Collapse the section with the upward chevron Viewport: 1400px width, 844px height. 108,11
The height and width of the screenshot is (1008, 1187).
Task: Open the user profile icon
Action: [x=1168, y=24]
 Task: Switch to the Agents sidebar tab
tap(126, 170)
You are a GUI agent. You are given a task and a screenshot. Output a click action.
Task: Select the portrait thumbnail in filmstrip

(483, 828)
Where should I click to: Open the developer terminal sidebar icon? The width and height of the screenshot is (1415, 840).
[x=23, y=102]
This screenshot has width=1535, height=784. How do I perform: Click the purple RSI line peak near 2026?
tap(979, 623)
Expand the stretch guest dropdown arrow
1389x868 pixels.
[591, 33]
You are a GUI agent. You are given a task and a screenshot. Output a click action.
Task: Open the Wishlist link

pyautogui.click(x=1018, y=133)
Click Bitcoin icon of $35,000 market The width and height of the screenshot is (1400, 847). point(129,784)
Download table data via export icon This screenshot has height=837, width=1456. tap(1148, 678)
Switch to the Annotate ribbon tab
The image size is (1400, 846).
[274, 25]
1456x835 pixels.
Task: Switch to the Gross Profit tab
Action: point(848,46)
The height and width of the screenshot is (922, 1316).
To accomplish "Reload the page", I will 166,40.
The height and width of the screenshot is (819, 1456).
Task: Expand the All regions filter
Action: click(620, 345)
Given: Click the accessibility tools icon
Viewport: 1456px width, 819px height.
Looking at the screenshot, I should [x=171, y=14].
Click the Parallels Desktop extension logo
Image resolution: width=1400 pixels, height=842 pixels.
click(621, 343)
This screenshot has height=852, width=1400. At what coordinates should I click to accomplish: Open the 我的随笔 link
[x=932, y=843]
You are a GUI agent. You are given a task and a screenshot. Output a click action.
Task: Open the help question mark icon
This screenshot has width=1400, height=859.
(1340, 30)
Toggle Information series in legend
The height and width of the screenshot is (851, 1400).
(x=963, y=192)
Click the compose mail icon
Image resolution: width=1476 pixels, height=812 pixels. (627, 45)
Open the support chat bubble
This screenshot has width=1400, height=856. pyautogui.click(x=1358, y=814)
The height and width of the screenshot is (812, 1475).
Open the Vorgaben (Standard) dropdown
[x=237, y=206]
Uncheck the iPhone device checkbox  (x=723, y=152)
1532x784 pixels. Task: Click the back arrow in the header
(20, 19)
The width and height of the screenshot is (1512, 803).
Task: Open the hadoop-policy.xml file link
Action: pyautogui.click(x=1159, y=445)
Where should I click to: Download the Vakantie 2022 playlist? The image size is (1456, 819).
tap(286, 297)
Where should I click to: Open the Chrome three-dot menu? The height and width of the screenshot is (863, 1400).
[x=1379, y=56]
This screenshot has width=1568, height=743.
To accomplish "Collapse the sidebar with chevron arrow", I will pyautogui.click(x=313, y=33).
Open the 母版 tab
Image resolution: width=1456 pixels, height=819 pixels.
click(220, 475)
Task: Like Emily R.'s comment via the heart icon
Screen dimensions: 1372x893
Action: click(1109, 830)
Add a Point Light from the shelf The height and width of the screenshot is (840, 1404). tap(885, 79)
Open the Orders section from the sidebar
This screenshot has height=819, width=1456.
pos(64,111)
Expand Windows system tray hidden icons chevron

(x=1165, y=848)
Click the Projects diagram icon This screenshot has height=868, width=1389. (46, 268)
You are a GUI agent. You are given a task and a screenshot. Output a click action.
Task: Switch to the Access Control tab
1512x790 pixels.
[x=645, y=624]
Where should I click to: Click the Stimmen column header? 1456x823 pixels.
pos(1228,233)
☆ ☆ ☆ ☆ ☆ ☆ ☆
**REQUIRED ACTION**: Without leaving anything out, quote all the data.

**TASK ANSWER**:
Collapse the section with the upward chevron Viewport: 1400px width, 844px height. 108,11
The height and width of the screenshot is (1008, 1187).
Task: Open the user profile icon
Action: [x=1168, y=24]
 Task: Switch to the Agents sidebar tab
tap(126, 170)
You are a GUI agent. You are given a task and a screenshot. Output a click action.
Task: Select the portrait thumbnail in filmstrip

(483, 828)
Where should I click to: Open the developer terminal sidebar icon? The width and height of the screenshot is (1415, 840).
[x=23, y=102]
This screenshot has width=1535, height=784. How do I perform: Click the purple RSI line peak near 2026?
tap(979, 623)
Expand the stretch guest dropdown arrow
1389x868 pixels.
[591, 33]
You are a GUI agent. You are given a task and a screenshot. Output a click action.
Task: Open the Wishlist link

pyautogui.click(x=1018, y=133)
Click Bitcoin icon of $35,000 market The width and height of the screenshot is (1400, 847). point(129,784)
Download table data via export icon This screenshot has height=837, width=1456. tap(1148, 678)
Switch to the Annotate ribbon tab
The image size is (1400, 846).
[274, 25]
1456x835 pixels.
Task: Switch to the Gross Profit tab
Action: point(848,46)
The height and width of the screenshot is (922, 1316).
To accomplish "Reload the page", I will 166,40.
The height and width of the screenshot is (819, 1456).
Task: Expand the All regions filter
Action: click(620, 345)
Given: Click the accessibility tools icon
Viewport: 1456px width, 819px height.
Looking at the screenshot, I should [x=171, y=14].
Click the Parallels Desktop extension logo
Image resolution: width=1400 pixels, height=842 pixels.
click(621, 343)
This screenshot has height=852, width=1400. At what coordinates should I click to accomplish: Open the 我的随笔 link
[x=932, y=843]
You are a GUI agent. You are given a task and a screenshot. Output a click action.
Task: Open the help question mark icon
This screenshot has width=1400, height=859.
(1340, 30)
Toggle Information series in legend
The height and width of the screenshot is (851, 1400).
(x=963, y=192)
Click the compose mail icon
Image resolution: width=1476 pixels, height=812 pixels. (627, 45)
Open the support chat bubble
This screenshot has width=1400, height=856. pyautogui.click(x=1358, y=814)
The height and width of the screenshot is (812, 1475).
Open the Vorgaben (Standard) dropdown
[x=237, y=206]
Uncheck the iPhone device checkbox  (x=723, y=152)
1532x784 pixels. Task: Click the back arrow in the header
(20, 19)
The width and height of the screenshot is (1512, 803).
Task: Open the hadoop-policy.xml file link
Action: pyautogui.click(x=1159, y=445)
Where should I click to: Download the Vakantie 2022 playlist? The image size is (1456, 819).
tap(286, 297)
Where should I click to: Open the Chrome three-dot menu? The height and width of the screenshot is (863, 1400).
[x=1379, y=56]
This screenshot has width=1568, height=743.
To accomplish "Collapse the sidebar with chevron arrow", I will pyautogui.click(x=313, y=33).
Open the 母版 tab
Image resolution: width=1456 pixels, height=819 pixels.
click(220, 475)
Task: Like Emily R.'s comment via the heart icon
Screen dimensions: 1372x893
Action: click(1109, 830)
Add a Point Light from the shelf The height and width of the screenshot is (840, 1404). tap(885, 79)
Open the Orders section from the sidebar
This screenshot has height=819, width=1456.
pos(64,111)
Expand Windows system tray hidden icons chevron

(x=1165, y=848)
Click the Projects diagram icon This screenshot has height=868, width=1389. (46, 268)
You are a GUI agent. You are given a task and a screenshot. Output a click action.
Task: Switch to the Access Control tab
1512x790 pixels.
[x=645, y=624]
Where should I click to: Click the Stimmen column header? 1456x823 pixels.
pos(1228,233)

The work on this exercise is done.